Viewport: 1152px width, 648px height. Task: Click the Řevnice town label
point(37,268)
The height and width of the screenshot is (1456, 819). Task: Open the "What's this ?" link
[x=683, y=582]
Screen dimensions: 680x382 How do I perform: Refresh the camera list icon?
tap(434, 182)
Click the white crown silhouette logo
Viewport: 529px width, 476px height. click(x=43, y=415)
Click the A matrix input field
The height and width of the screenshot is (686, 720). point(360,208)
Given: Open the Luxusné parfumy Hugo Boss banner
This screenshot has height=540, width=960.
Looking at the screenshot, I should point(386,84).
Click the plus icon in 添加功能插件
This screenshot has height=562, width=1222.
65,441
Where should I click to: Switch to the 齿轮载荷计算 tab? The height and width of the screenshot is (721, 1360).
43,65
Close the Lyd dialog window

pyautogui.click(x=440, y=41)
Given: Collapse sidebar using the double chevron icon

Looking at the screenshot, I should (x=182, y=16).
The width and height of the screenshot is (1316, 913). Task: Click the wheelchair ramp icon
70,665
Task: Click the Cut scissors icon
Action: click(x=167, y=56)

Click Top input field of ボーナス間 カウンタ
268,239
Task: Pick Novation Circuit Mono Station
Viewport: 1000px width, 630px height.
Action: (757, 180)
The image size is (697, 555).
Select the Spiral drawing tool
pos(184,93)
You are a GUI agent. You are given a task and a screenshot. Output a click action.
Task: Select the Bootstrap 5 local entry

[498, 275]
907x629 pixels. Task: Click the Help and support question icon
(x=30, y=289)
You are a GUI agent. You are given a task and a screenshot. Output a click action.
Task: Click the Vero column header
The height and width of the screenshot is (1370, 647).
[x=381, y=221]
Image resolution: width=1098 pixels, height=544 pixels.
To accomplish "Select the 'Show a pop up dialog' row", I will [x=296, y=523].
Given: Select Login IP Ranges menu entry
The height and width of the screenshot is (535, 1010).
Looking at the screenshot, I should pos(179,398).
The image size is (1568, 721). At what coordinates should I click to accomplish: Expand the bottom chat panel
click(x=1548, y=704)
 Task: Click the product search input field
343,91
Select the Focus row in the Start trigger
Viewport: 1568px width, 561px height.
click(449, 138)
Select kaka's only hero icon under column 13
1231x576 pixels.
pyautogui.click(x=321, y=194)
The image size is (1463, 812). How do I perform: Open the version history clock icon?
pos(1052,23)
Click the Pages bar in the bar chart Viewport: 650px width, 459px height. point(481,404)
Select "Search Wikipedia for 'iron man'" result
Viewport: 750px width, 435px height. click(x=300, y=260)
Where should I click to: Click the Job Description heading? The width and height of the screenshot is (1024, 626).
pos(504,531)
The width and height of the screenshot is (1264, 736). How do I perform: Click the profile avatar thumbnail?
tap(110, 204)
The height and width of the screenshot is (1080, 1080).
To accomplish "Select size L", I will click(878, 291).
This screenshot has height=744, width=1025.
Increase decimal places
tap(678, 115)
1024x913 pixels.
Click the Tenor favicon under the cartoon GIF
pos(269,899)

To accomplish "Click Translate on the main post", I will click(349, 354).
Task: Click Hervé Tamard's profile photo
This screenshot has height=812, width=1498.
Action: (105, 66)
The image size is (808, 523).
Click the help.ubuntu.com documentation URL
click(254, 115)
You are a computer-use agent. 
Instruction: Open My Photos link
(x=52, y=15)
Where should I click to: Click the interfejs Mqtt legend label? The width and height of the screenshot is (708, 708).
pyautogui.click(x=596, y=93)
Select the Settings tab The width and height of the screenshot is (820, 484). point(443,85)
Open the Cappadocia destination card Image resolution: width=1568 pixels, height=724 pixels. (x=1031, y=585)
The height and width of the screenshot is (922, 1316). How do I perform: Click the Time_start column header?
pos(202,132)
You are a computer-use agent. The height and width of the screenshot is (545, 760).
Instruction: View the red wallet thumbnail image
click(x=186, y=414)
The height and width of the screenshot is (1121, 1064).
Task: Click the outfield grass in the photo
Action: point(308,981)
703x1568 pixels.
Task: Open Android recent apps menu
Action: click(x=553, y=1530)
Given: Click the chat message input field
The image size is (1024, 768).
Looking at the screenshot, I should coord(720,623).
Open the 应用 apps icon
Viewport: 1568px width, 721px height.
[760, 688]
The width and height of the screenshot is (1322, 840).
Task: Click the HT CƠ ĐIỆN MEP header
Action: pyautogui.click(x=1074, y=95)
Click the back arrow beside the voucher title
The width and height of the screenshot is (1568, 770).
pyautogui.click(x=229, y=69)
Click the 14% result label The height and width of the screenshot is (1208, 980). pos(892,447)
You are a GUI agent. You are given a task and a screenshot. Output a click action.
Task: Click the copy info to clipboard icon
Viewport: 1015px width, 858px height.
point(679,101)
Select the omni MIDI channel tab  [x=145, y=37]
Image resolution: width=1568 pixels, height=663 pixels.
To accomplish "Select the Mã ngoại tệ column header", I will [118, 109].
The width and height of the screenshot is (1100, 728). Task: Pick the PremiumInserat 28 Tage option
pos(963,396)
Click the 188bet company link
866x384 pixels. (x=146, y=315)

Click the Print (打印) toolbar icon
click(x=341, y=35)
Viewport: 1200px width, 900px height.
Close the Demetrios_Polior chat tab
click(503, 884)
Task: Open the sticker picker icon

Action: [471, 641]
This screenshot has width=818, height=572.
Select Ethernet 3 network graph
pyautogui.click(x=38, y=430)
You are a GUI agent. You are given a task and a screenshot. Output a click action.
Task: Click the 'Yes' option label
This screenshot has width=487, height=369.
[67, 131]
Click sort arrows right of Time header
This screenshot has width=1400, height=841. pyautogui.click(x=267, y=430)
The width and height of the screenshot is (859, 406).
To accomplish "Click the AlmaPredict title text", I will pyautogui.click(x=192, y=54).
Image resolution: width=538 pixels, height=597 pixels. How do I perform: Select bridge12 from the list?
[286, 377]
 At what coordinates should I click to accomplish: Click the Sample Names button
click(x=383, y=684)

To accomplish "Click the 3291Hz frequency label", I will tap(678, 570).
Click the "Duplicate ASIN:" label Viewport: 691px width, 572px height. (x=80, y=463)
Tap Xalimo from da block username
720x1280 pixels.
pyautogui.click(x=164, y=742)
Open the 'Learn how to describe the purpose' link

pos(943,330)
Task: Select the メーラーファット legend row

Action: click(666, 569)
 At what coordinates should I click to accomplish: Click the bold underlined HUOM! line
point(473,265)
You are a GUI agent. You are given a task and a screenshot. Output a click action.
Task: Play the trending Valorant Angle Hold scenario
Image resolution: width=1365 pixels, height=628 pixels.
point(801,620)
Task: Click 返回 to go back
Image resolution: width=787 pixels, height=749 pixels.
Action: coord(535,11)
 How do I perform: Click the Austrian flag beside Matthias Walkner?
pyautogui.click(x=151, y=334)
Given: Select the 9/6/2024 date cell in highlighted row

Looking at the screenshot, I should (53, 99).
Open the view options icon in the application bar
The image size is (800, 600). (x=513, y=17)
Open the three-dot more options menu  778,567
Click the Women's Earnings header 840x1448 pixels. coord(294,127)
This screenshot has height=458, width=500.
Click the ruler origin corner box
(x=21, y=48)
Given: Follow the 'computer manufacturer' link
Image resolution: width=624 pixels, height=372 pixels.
───
• _What to do_
Give every entry once more, exactly as it reads.

• _Answer section_
Viewport: 1152px width, 648px height. Task: Click the Řevnice town label
point(37,268)
The height and width of the screenshot is (1456, 819). Task: Open the "What's this ?" link
[x=683, y=582]
Screen dimensions: 680x382 How do I perform: Refresh the camera list icon?
tap(434, 182)
Click the white crown silhouette logo
Viewport: 529px width, 476px height. click(x=43, y=415)
Click the A matrix input field
The height and width of the screenshot is (686, 720). point(360,208)
Given: Open the Luxusné parfumy Hugo Boss banner
This screenshot has height=540, width=960.
Looking at the screenshot, I should point(386,84).
Click the plus icon in 添加功能插件
This screenshot has height=562, width=1222.
65,441
Where should I click to: Switch to the 齿轮载荷计算 tab? The height and width of the screenshot is (721, 1360).
43,65
Close the Lyd dialog window

pyautogui.click(x=440, y=41)
Given: Collapse sidebar using the double chevron icon

Looking at the screenshot, I should (x=182, y=16).
The width and height of the screenshot is (1316, 913). Task: Click the wheelchair ramp icon
70,665
Task: Click the Cut scissors icon
Action: click(x=167, y=56)

Click Top input field of ボーナス間 カウンタ
268,239
Task: Pick Novation Circuit Mono Station
Viewport: 1000px width, 630px height.
Action: (757, 180)
The image size is (697, 555).
Select the Spiral drawing tool
pos(184,93)
You are a GUI agent. You are given a task and a screenshot. Output a click action.
Task: Select the Bootstrap 5 local entry

[498, 275]
907x629 pixels. Task: Click the Help and support question icon
(x=30, y=289)
You are a GUI agent. You are given a task and a screenshot. Output a click action.
Task: Click the Vero column header
The height and width of the screenshot is (1370, 647).
[x=381, y=221]
Image resolution: width=1098 pixels, height=544 pixels.
To accomplish "Select the 'Show a pop up dialog' row", I will [x=296, y=523].
Given: Select Login IP Ranges menu entry
The height and width of the screenshot is (535, 1010).
Looking at the screenshot, I should pos(179,398).
The image size is (1568, 721). At what coordinates should I click to accomplish: Expand the bottom chat panel
click(x=1548, y=704)
 Task: Click the product search input field
343,91
Select the Focus row in the Start trigger
Viewport: 1568px width, 561px height.
click(449, 138)
Select kaka's only hero icon under column 13
1231x576 pixels.
pyautogui.click(x=321, y=194)
The image size is (1463, 812). How do I perform: Open the version history clock icon?
pos(1052,23)
Click the Pages bar in the bar chart Viewport: 650px width, 459px height. point(481,404)
Select "Search Wikipedia for 'iron man'" result
Viewport: 750px width, 435px height. click(x=300, y=260)
Where should I click to: Click the Job Description heading? The width and height of the screenshot is (1024, 626).
pos(504,531)
The width and height of the screenshot is (1264, 736). How do I perform: Click the profile avatar thumbnail?
tap(110, 204)
The height and width of the screenshot is (1080, 1080).
To accomplish "Select size L", I will click(878, 291).
This screenshot has height=744, width=1025.
Increase decimal places
tap(678, 115)
1024x913 pixels.
Click the Tenor favicon under the cartoon GIF
pos(269,899)

To accomplish "Click Translate on the main post", I will click(349, 354).
Task: Click Hervé Tamard's profile photo
This screenshot has height=812, width=1498.
Action: (105, 66)
The image size is (808, 523).
Click the help.ubuntu.com documentation URL
click(254, 115)
You are a computer-use agent. 
Instruction: Open My Photos link
(x=52, y=15)
Where should I click to: Click the interfejs Mqtt legend label? The width and height of the screenshot is (708, 708).
pyautogui.click(x=596, y=93)
Select the Settings tab The width and height of the screenshot is (820, 484). point(443,85)
Open the Cappadocia destination card Image resolution: width=1568 pixels, height=724 pixels. (x=1031, y=585)
The height and width of the screenshot is (922, 1316). How do I perform: Click the Time_start column header?
pos(202,132)
You are a computer-use agent. The height and width of the screenshot is (545, 760).
Instruction: View the red wallet thumbnail image
click(x=186, y=414)
The height and width of the screenshot is (1121, 1064).
Task: Click the outfield grass in the photo
Action: point(308,981)
703x1568 pixels.
Task: Open Android recent apps menu
Action: click(x=553, y=1530)
Given: Click the chat message input field
The image size is (1024, 768).
Looking at the screenshot, I should coord(720,623).
Open the 应用 apps icon
Viewport: 1568px width, 721px height.
[760, 688]
The width and height of the screenshot is (1322, 840).
Task: Click the HT CƠ ĐIỆN MEP header
Action: pyautogui.click(x=1074, y=95)
Click the back arrow beside the voucher title
The width and height of the screenshot is (1568, 770).
pyautogui.click(x=229, y=69)
Click the 14% result label The height and width of the screenshot is (1208, 980). pos(892,447)
You are a GUI agent. You are given a task and a screenshot. Output a click action.
Task: Click the copy info to clipboard icon
Viewport: 1015px width, 858px height.
point(679,101)
Select the omni MIDI channel tab  [x=145, y=37]
Image resolution: width=1568 pixels, height=663 pixels.
To accomplish "Select the Mã ngoại tệ column header", I will [118, 109].
The width and height of the screenshot is (1100, 728). Task: Pick the PremiumInserat 28 Tage option
pos(963,396)
Click the 188bet company link
866x384 pixels. (x=146, y=315)

Click the Print (打印) toolbar icon
click(x=341, y=35)
Viewport: 1200px width, 900px height.
Close the Demetrios_Polior chat tab
click(503, 884)
Task: Open the sticker picker icon

Action: [471, 641]
This screenshot has width=818, height=572.
Select Ethernet 3 network graph
pyautogui.click(x=38, y=430)
You are a GUI agent. You are given a task and a screenshot. Output a click action.
Task: Click the 'Yes' option label
This screenshot has width=487, height=369.
[67, 131]
Click sort arrows right of Time header
This screenshot has width=1400, height=841. pyautogui.click(x=267, y=430)
The width and height of the screenshot is (859, 406).
To accomplish "Click the AlmaPredict title text", I will pyautogui.click(x=192, y=54).
Image resolution: width=538 pixels, height=597 pixels. How do I perform: Select bridge12 from the list?
[286, 377]
 At what coordinates should I click to accomplish: Click the Sample Names button
click(x=383, y=684)

To accomplish "Click the 3291Hz frequency label", I will tap(678, 570).
Click the "Duplicate ASIN:" label Viewport: 691px width, 572px height. (x=80, y=463)
Tap Xalimo from da block username
720x1280 pixels.
pyautogui.click(x=164, y=742)
Open the 'Learn how to describe the purpose' link

pos(943,330)
Task: Select the メーラーファット legend row

Action: click(666, 569)
 At what coordinates should I click to accomplish: Click the bold underlined HUOM! line
point(473,265)
You are a GUI agent. You are given a task and a screenshot. Output a click action.
Task: Play the trending Valorant Angle Hold scenario
Image resolution: width=1365 pixels, height=628 pixels.
point(801,620)
Task: Click 返回 to go back
Image resolution: width=787 pixels, height=749 pixels.
Action: coord(535,11)
 How do I perform: Click the Austrian flag beside Matthias Walkner?
pyautogui.click(x=151, y=334)
Given: Select the 9/6/2024 date cell in highlighted row

Looking at the screenshot, I should (53, 99).
Open the view options icon in the application bar
The image size is (800, 600). (x=513, y=17)
Open the three-dot more options menu  778,567
Click the Women's Earnings header 840x1448 pixels. coord(294,127)
This screenshot has height=458, width=500.
Click the ruler origin corner box
(x=21, y=48)
Given: Follow the 'computer manufacturer' link
Image resolution: width=624 pixels, height=372 pixels.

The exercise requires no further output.